[PROMPT] Rewrite the records below as a numbered list with one line per item, skipping blank lines. Leave out the pictures.

[DATASET ENTRIES]
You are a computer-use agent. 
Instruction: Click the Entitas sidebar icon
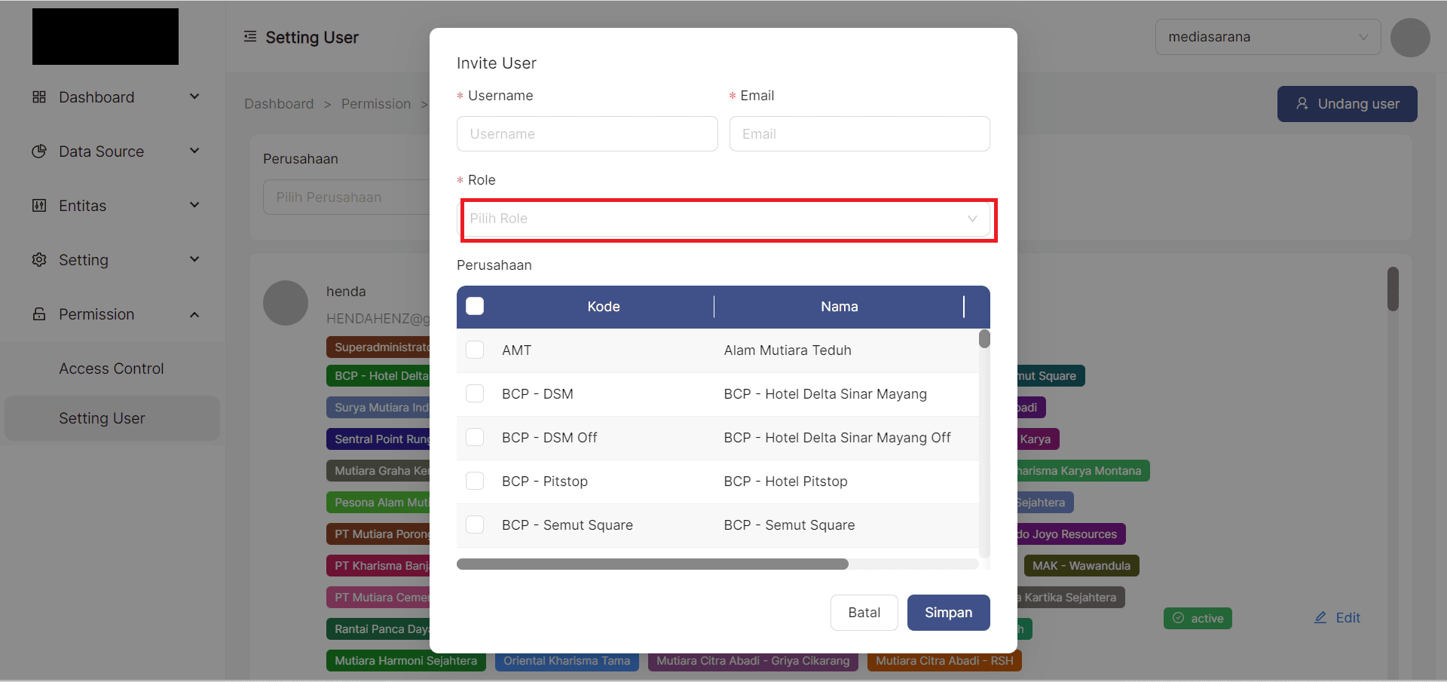click(x=39, y=206)
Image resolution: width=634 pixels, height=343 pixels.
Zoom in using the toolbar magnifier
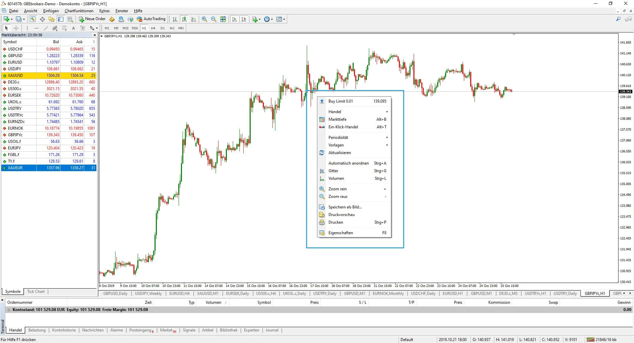pyautogui.click(x=204, y=19)
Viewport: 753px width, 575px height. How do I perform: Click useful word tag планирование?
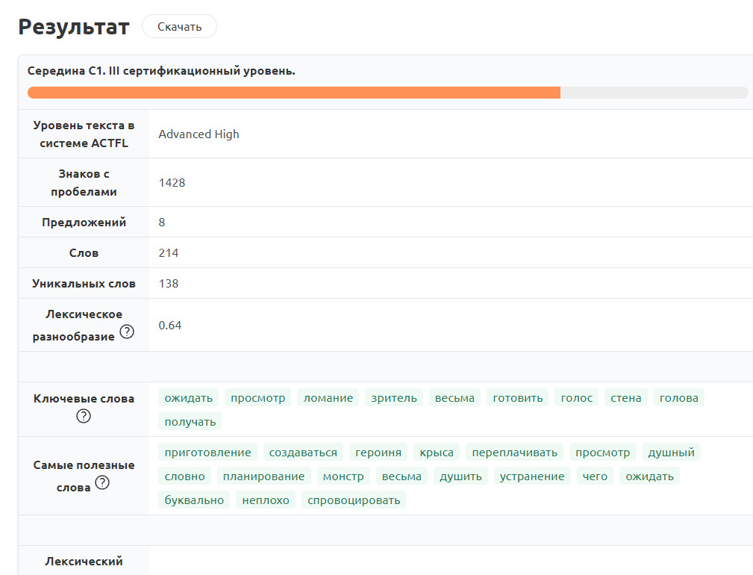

[TASK OUTPUT]
1. You are a computer-use agent. 
2. Instruction: Click the Entitas sidebar icon
3. click(x=39, y=206)
4. Image resolution: width=634 pixels, height=343 pixels.
5. Zoom in using the toolbar magnifier
6. pyautogui.click(x=204, y=19)
7. Viewport: 753px width, 575px height. How do I perform: Click useful word tag планирование?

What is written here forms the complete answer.